**Directives:**
**1)** Using the passage on steel corrosion, what are the answers to these? Label each answer (a), (b), (c) to match.
(a) What concentration of NaCl solution were the steel samples tested in?
(b) What corrosion rate in µm/year is listed for the HR sample?
(c) How many rolling cycles does TMCP steel undergo?
**2)** From the passage on steel corrosion, extract the part that opens with the words containing "The potentiodynamic polarization (Tafel)" and closes with "at room temperature.".

**Text shown:**
The potentiodynamic polarization (Tafel) curves were utilized to analyze the corrosion behavior of the steel grades. Figure 7 displays the Tafel polarization plots for the steel samples in a 3.5 wt% NaCl solution (pH ≈ 5.9) at room temperature.

Table 3. Electrochemical parameters derived from the potentiodynamic polarization diagrams using the Tafel extrapolation method.

Sample	βa (mV/dec)	βc (mV/dec)	Ecorr (mV vs. Ag/AgCl)	Icorr (μA/cm2)	Rp (kΩ·cm2)	Corrosion Rate (µm/year)
Q and T	54	−115	−337	1.04	12.90	11
HR	106	−148	−443	8.13	2.80	88
TMCP	131	−189	−478	10.39	2.63	113

presents the electrochemical parameters derived from the potentiodynamic polarization diagrams using the Tafel extrapolation method. According to Figure 7 and Table 3, the Q and T grade exhibits the lowest corrosion current, the highest polarization resistance, and the lowest corrosion rate among the steel samples. Following Q and T steel, HR steel ranks second, followed by TMCP steel in third place with a slight difference. Consequently, Q and T steel demonstrates the highest corrosion resistance. The variation in corrosion resistance can be attributed to both the chemical composition and microstructural features. According to Table 2, Q and T steel contains the highest concentrations of Cr and Mo, which are known to inhibit pitting corrosion by facilitating the formation of a protective Cr₂O₃-MoO₃ passive layer on the substrate surface in corrosive environments [48,49]. Furthermore, a homogeneous dispersion of Fe₃C throughout the Q and T matrix serves as a barrier against corrosive solution penetration by effectively filling pores. Flaws and surface imperfections in metals typically serve as active sites for corrosion. The particles embedded in these voids, particularly those capable of effectively filling them [50,51], contribute to enhancing the corrosion resistance of the sample. The chemical composition and microstructural characteristics of TMCP and HR steel were similar, resulting in no big difference between their corrosion resistances, but the corrosion resistance of HR steel was slightly higher. During the Q and T process, especially in the tempering phase, significant stress relief occurs, resulting in the Q and T grade having the highest corrosion resistance. Residual stresses can act as stress concentrators, increasing the risk of pitting in corrosive environments [52,53]. Relieving these stresses reduces the likelihood of localized corrosion. On the other hand, TMCP steel undergoes two rolling cycles, one below the austenite recrystallization temperature, causing higher residual stress compared to HR steel, which undergoes a single cycle above this temperature. Consequently, HR steel shows higher corrosion resistance than TMCP steel.

**Data excerpt:**
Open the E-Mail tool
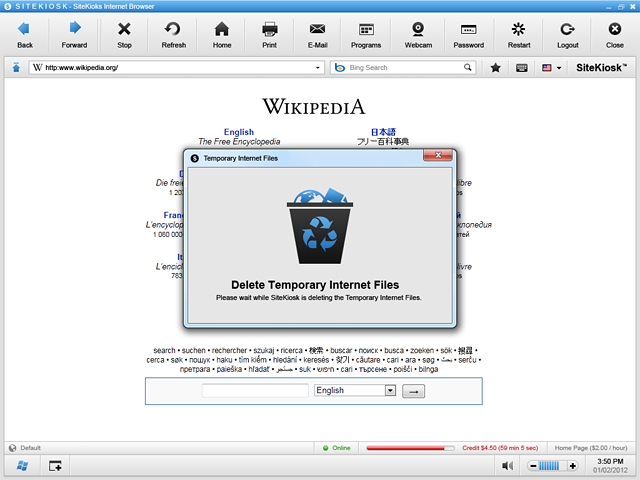The width and height of the screenshot is (640, 480). 317,35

**Solutions by task:**
**1)**
(a) 3.5 wt%
(b) 88 µm/year
(c) Two

**2)**
The potentiodynamic polarization (Tafel) curves were utilized to analyze the corrosion behavior of the steel grades. Figure 7 displays the Tafel polarization plots for the steel samples in a 3.5 wt% NaCl solution (pH ≈ 5.9) at room temperature.